- Born: Beirut, Lebanon
- Education: Saint-Joseph University of Beirut (USJ)
- Occupation: Actress
- Years active: 1998–present

= Betty Taoutel =

Lebanese actress

Betty Taoutel is a Lebanese actress, born in Beirut, playwright, and director of theatre, film, and television productions.

==Career==
Taoutel wrote and directed numerous plays such as The Last House in Gemmayzé, Passport No. 10452, Crime Scene, and The Wednesday in the Middle of the Week. Her play, The Wednesday in the Middle of the Week, which was inspired by one of the most important social events in Lebanese society, the wedding, ran for several weeks in the Théâtre Monnot in Beirut.

Her play, Passport No. 10452, was presented in Arabic and French in 2013 as part of the Arab World Festival of Montreal and played in Lebanon, Greece, and South Africa.

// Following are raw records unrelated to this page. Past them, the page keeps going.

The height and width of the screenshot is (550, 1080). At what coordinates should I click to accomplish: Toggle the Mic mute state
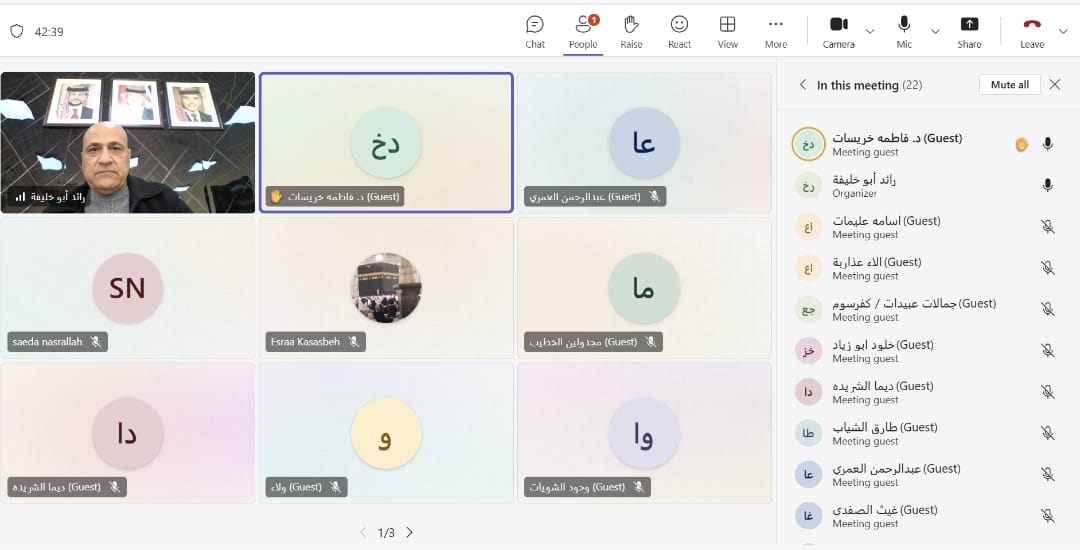point(904,31)
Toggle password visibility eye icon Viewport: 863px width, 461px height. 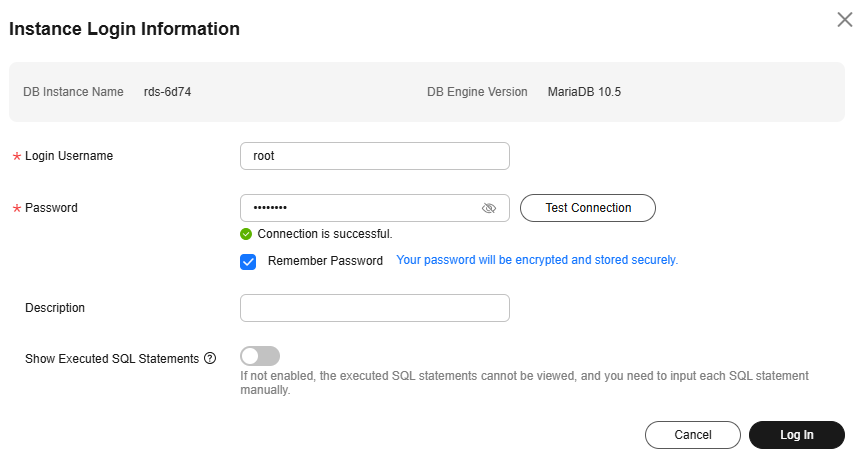point(489,208)
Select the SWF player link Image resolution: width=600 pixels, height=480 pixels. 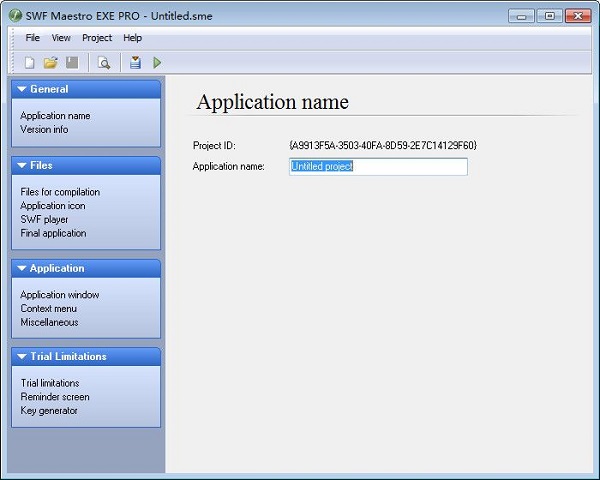coord(44,219)

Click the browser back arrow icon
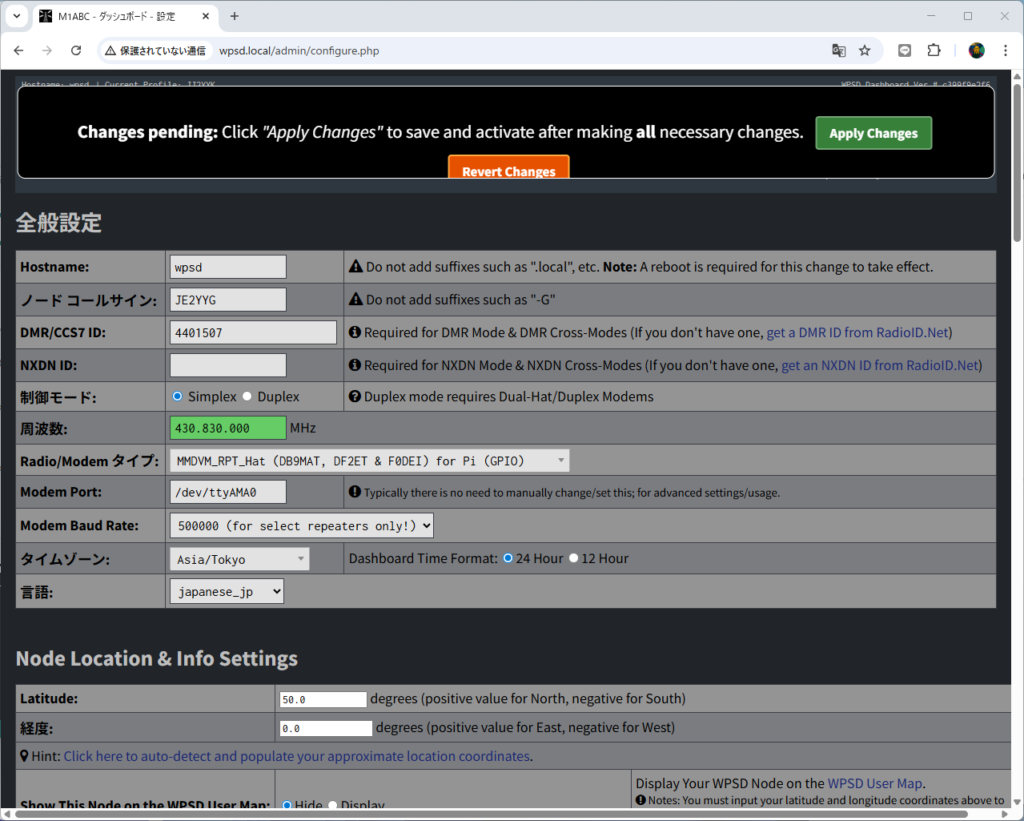18,50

Taoutel has starred in several Lebanese films, including Sophie Boutros' Solitare, which premiered at the Dubai International Film Festival. In 2022, she starred in Lara Saba's All Roads Lead To Rome, which had its world premiere at the Red Sea International Film Festival.

In 2024, she starred in Arzé, the comedy drama directed by Mira Shaib in her feature directorial debut. The film was selected in the Main Competition of the 45th Cairo International Film Festival, but the festival was canceled due to the Gaza war. The film had its world premiere in Beijing and its North American premiere in Tribeca.

On television, she became a household name when she became member of the jury on the LBCI pan-Arab hit, Star Academy.

She has also served on several festival juries, including the 41st edition of the Cairo International Film Festival in 2019.